Jade tenta une nouvelle fois d’engager la conversation, sans plus de succès. Agacée, elle fit mine de quitter la pièce en espérant que l’homme la retienne mais il resta indifférent. Elle ouvrit sèchement la porte et la franchit tête baissée. Son front se cogna contre un torse dur et froid, et le choc la fit reculer de deux pas. Le nouveau venu, affublé d’un long manteau de cuir, semblait fixer quelque chose au-dessus de la tête de Jade.

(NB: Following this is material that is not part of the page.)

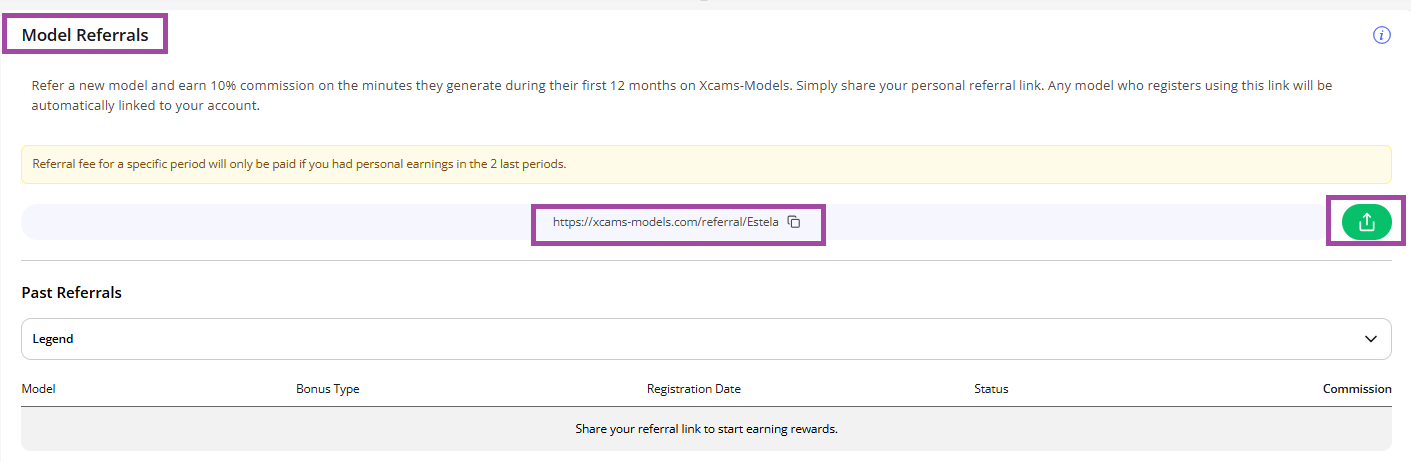Click the Model Referrals heading
Screen dimensions: 1411x462
tap(85, 35)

– Vraiment, tu penses que ta petite cachette peut te protéger ? fit l’homme au manteau en caressant sa barbe d’un air narquois. Même Béryl ne m’a pas résisté, et quand j’aurai écrasé toute sa famille, la voie sera libre !

– Quelle naïveté, Kabus, répondit l’autre en caressant son oiseau, tu resteras vulnérable tant que l’Obsidienne vivra.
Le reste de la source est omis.